We investigate several possible choices for p_i(t) by comparing the results of simulations with the characteristics of the data highlighted in Fig. 1 A–C. The history-window parameter H plays an important role in capturing the app-specific novelty regime. However, if H is very large, then most of the simulation is copied directly from the data and the decision probability p_i(t) becomes irrelevant. It is therefore desirable to find models that fit the data well while keeping H as small as possible. Motivated by the information available to Facebook users during the data collection period, we propose a model based on a combination of a “cumulative rule” $p_{i}^{c} (t)$ and a “recent activity rule” $p_{i}^{r} (t)$ . See the schematic in Fig. 2.

Fig. 2. — Schematic of the model. The squares indicate the number of installations at time t of two example apps; their size represents the number of installations of an app in a particular hour. The circles represent agents, and the arrows indicate the adoption of an app. In the history window (ages 0 to H), we copy the installation history directly from the data. Outside of the history windows, we simulate the actions of F(t) agents by assigning probabilistic rules for how they choose which app to install. An agent who uses (*Left*) the recent-activity rule at a given time copies the choice of an agent who acted in the recent past, so apps that were recently more popular are more likely to be chosen. By contrast, an agent who uses (*Right*) the cumulative rule at a given time installs the app with the larger number of accumulated installations. We represent this cumulative popularity using the dashed contour, which increases in width with time as more installations occur.

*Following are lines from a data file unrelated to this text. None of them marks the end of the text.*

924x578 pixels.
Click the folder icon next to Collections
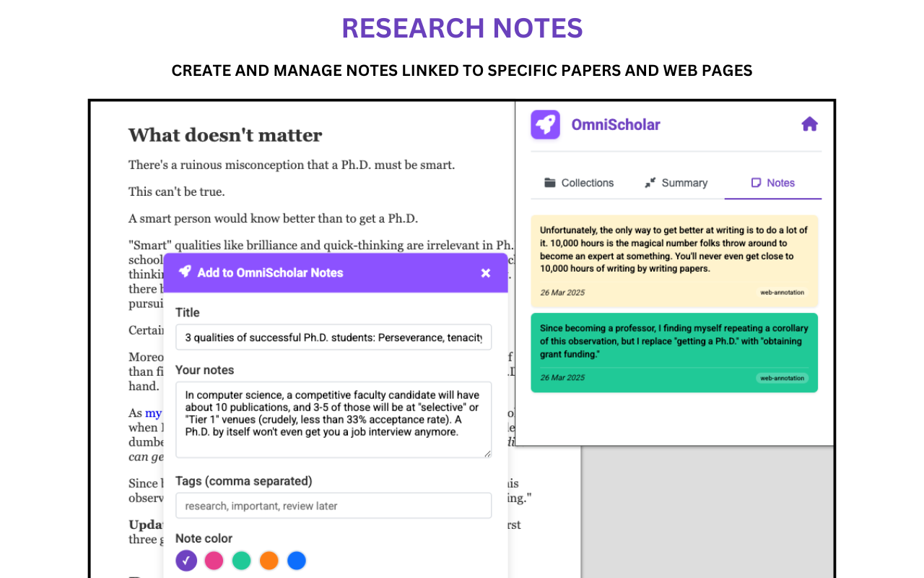coord(550,182)
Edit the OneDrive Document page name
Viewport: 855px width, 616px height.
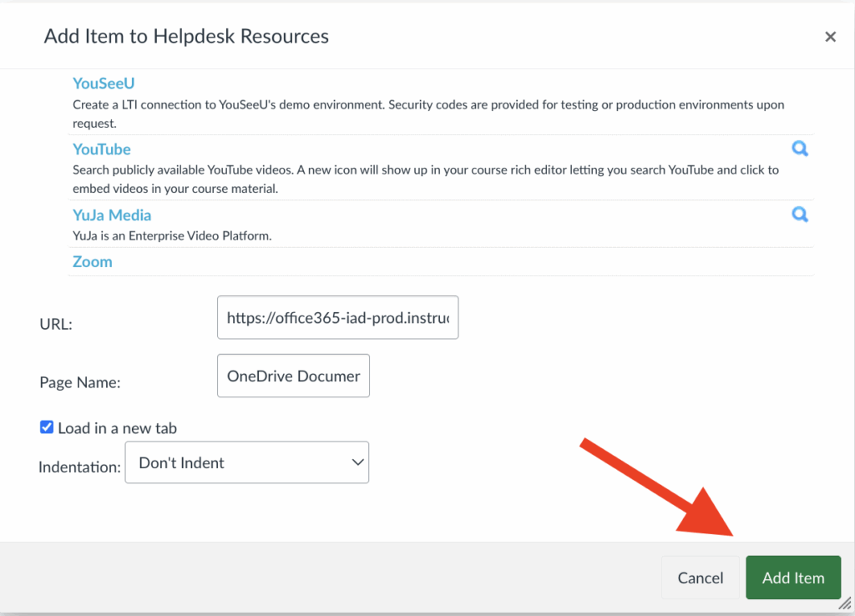pyautogui.click(x=293, y=376)
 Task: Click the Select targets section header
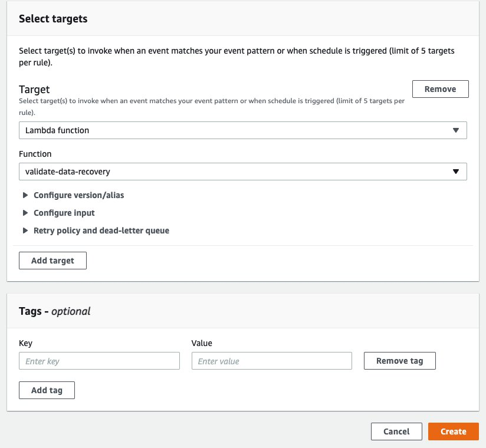(53, 18)
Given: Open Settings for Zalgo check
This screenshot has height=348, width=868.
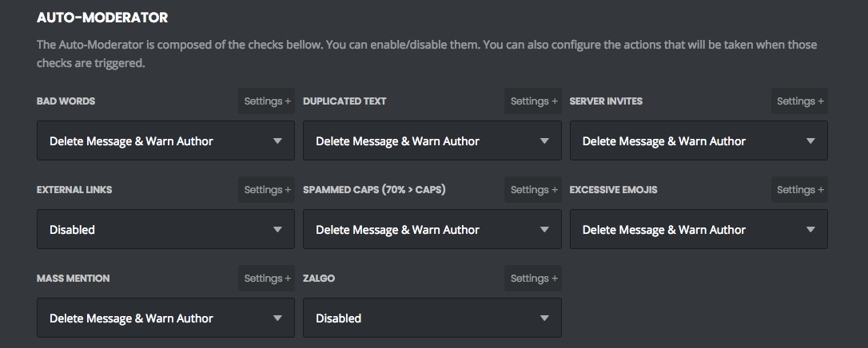Looking at the screenshot, I should click(533, 279).
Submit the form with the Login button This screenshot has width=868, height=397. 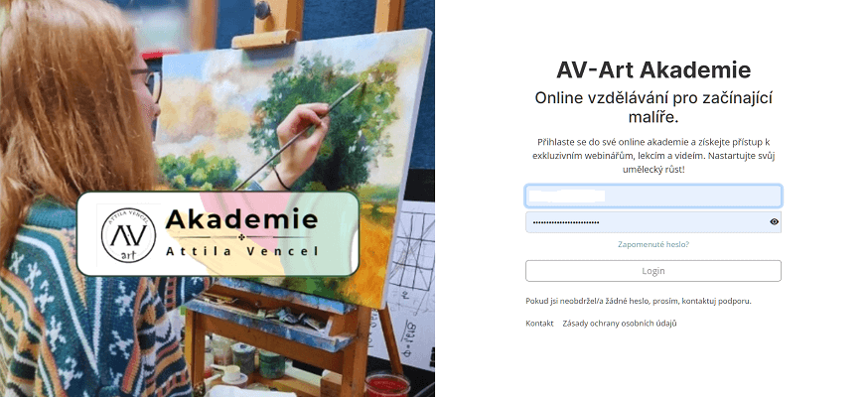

An agent who uses the cumulative rule at time t chooses app i with a probability proportional to its cumulative popularity n_i(t − 1), yielding the following:

p_{i}^{c} (t) = K n_{i} (t - 1),

[3]

where the constant K is determined by the normalization $\sum_{i} p_{i}^{c} (t) = 1$ . In contrast, an agent who follows the recent-activity rule at time t copies the installation choice of an agent who acted in an earlier time step, with some memory weighting (Eq. 4 below). Consequently, apps that were recently installed by many agents [i.e., apps with large f_i(τ) values for τ ≈ t] are more likely to be installed at time step t even if these apps are not yet globally popular [i.e., n_i(t − 1) can be small]. In reality, the information available to Facebook users on the recent popularity of apps was limited to observations of the installation activity of their network neighbors. As we lack any information on the real network topology, we make the simplest possible assumption: that the network is sufficiently well-connected (see ref. 29 for a study of Facebook networks from 2005) to enable all agents in the model to have information on the aggregate (system-wide) installation activity. When applying the recent-activity rule, an agent chooses app i with a probability proportional to the recent level of that app’s installation activity:

p_{i}^{r} (t) = L \sum_{τ = 0}^{t - 1} W (t - τ) f_{i} (τ),

[4]

where L is determined by the normalization $\sum_{i} p_{i}^{r} (t) = 1$ . The “memory function” W(τ) determines the weight assigned to activity from τ hours ago and thereby incorporates human-activity timescales (30). In SI Appendix, we consider several examples of plausible memory functions and also examine the possibility of heterogeneous app fitnesses.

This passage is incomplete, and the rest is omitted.